Prior, however, to the discovery of the automobile engine which alone, it should not be forgotten, has made the aeroplane possible-the conquest of the air called loudly to a few daring, visionary and adventurous souls. It was my exceeding good fortune to spend two years in almost daily and nightly intercourse with that man of commanding genius, Professor Thaddeus S. C. Lowe, who, as a boy in the fields of pastoral New Hampshire, lying on his back, used to watch the hawks and eagles swooping down from their eyries on Mt. Washington and longed to emulate them in their swift movement through the air. How earnestly, how passionately he longed to fly.

When the Civil War broke out he was but a young

man, yet he had studied what a few men in the past had done with balloons, he had made several in which he had successfully ascended, sailed for a number of miles and safely descended, and, with that penetrating intellect of his, he began to discern possibilities that would be helpful to his government if he were given the opportunity to put them into exercise. Through the personal interest of President Lincoln this was done, and balloons were built, made constant ascents, and thus secured invaluable information for the benefit of the Federal army. Professor Lowe invented his own processes of telegraphing from the air, and may truthfully be called the "father" of the practical science of aeronautics as used in war.

But he fully realized the limitations of the balloon. He knew no one better-that until an engine was invented, light enough to be carried, with all its equipment, into the air, and yet powerful enough in its operation to propel the airship in any and every direction required, the operation of balloons would be restricted to very limited usefulness. It was with keen delight, therefore, he hailed the advent of the automobile engine. In it he saw the assurance of being able to carry out his long fostered vision of crossing the Atlantic, or any other ocean, in a monster airship of balloon design, that he would. construct. With studious forethought and care he planned his new airship, but to his profound grief and astonishment, he could not secure financial aid

to construct and launch it. Made indifferent by our apparent freedom from the possibility of war, and allured by the new developments of the heavier-thanair flying machines, his invention and the accumulated knowledge he had acquired in his three thousand or more ascensions were disregarded. Unfortunately for the country he passed away before the storm of the Great War burst so unexpectedly upon the world. Hence the vision of his mighty and tested intellect which had also invented the processes of making artificial gas which are followed throughout the world; the ice-making machine; the refrigeration of steamships; and had built the Mt.

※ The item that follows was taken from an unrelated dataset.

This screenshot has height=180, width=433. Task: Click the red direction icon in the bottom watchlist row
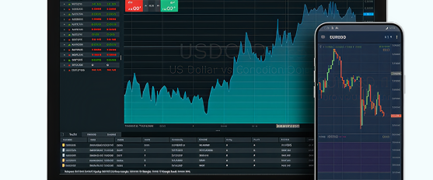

Lowe Railway, a marvel of engineering skill, near Pasadena, California-his latest and greatest vision lies, untested and unknown, in the archives of the patent office in Washington.

In the meantime, however, Montgomery, the Wright Brothers, Curtiss, Langley and others were experimenting with the flying machine. As soon as success actually crowned the earlier efforts and aeroplanes, propelled by machinery, arose and sailed through the air, money for development and improvement poured in with rapidity so that there has been no delay in bringing them to a high state of perfection. The war gave added speed to development, so that in ten years progress has been made that, under the indifference most men show to an undeveloped vision, would have required a hundred.